J’ai annulé ma session de cours de yoga prénataux. J’étais très déçue, mais ne sachant pas à quel moment je serai assez en forme pour pratiquer un sport, c’était plus sage. Au lieu de me faire rembourser, je me suis inscrite avec Jonathan à l’atelier de yoga prénatal de couple. J’ai bien hâte d’essayer ça. Jonathan avait l’air content de participer à l’activité!

Aussi, nous sommes allés à notre premier cours prénatal lundi passé. Nous étions une bonne quinzaine de couples et ça m’a fait tout drôle de voir autant de femmes enceintes à la même place, au même moment. Je pense que c’est la première fois que je voyais autant de bédaines d’un coup!

Étant donné que nous sommes au CLSC du Plateau, le cours était le même que celui auquel j’avais assisté avec Phébée en 2007, alors qu’elle était enceinte d’Arnaud. Je l’avais accompagnée en tant que future marraine. Même contenu, mais une expérience complètement différente d’il y a deux ans. Quand c’est toi qui porte le bébé, tu te sens pas mal plus impliquée… n’est-ce pas…

Le cours portait sur l’accouchement et ses différentes étapes. Tout allait bien jusqu’à ce que je vois les trois vidéos d’accouchement. Pourtant, je les avais déjà vus… C’est comme si je n’étais pas prête à aborder le sujet. Comme si je n’avais pas encore intégré cette partie de la job. Depuis quelques semaines, j’ai intégré le fait que je vais être mère pour toujours, j’accepte que ma vie va changer, je m’imagine très bien vivre avec un enfant. Mais j’étais pas encore rendue à l’accouchement.

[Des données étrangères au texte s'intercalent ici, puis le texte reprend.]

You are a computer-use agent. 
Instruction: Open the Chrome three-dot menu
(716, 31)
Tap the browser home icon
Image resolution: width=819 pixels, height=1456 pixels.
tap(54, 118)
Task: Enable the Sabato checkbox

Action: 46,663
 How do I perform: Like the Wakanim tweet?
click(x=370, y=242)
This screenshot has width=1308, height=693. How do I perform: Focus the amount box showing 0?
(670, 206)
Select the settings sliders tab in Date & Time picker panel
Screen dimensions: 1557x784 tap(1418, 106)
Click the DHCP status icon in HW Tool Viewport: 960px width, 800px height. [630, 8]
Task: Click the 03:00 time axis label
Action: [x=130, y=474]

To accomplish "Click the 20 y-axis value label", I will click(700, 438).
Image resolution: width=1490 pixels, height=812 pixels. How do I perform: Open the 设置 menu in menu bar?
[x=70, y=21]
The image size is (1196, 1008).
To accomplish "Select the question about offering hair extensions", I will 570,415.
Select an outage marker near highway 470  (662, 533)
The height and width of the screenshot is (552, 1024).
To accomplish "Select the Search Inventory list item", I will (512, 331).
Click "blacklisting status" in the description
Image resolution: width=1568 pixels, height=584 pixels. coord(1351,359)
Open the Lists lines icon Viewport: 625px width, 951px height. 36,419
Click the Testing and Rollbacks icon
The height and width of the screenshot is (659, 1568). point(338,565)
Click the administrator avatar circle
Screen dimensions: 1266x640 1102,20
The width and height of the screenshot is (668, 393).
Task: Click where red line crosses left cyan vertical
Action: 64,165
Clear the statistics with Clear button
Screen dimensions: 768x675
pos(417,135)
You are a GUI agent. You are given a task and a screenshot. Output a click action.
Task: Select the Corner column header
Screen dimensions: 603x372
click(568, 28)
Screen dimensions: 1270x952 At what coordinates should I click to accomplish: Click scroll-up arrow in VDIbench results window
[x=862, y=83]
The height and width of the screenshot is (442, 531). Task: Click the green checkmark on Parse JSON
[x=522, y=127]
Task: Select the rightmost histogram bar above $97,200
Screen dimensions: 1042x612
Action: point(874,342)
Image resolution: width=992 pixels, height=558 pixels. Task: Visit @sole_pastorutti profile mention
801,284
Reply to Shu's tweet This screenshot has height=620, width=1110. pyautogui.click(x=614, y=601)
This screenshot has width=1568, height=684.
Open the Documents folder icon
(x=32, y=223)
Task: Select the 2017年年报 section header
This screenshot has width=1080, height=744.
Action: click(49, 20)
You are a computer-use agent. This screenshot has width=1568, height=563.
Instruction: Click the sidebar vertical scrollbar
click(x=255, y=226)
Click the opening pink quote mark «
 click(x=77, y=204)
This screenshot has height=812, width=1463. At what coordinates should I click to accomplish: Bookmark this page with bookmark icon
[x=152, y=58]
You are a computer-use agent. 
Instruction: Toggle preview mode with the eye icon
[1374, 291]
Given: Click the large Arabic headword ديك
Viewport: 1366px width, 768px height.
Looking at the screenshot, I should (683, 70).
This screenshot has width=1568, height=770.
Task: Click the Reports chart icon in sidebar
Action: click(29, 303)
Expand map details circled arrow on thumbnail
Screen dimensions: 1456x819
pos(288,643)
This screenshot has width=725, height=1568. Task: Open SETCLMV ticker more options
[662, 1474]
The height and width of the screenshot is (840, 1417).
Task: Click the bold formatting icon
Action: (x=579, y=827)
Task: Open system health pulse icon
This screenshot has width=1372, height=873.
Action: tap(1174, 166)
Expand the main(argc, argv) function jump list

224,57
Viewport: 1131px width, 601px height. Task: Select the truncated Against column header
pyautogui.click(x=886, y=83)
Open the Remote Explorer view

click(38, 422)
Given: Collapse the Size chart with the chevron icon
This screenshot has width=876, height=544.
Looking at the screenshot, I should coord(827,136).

Je suis ressortie de là un peu traumatisée. Je ne suis pas prête à avoir mal pendant plusieurs heures, à passer à travers cette épreuve. Là, c’est trop tôt. Je ne peux pas croire que je vais devoir faire ça. Mais bon, c’est pour ça que la grossesse dure 40 semaines: pour qu’à la fin tu sois assez tannée que ça ne te dérange plus d’endurer ce calvaire, tu veux juste que ça sorte!

Je vous tiens au courant de mon « apprivoisement » de l’accouchement. Il me reste techniquement un peu moins de trois mois pour y arriver…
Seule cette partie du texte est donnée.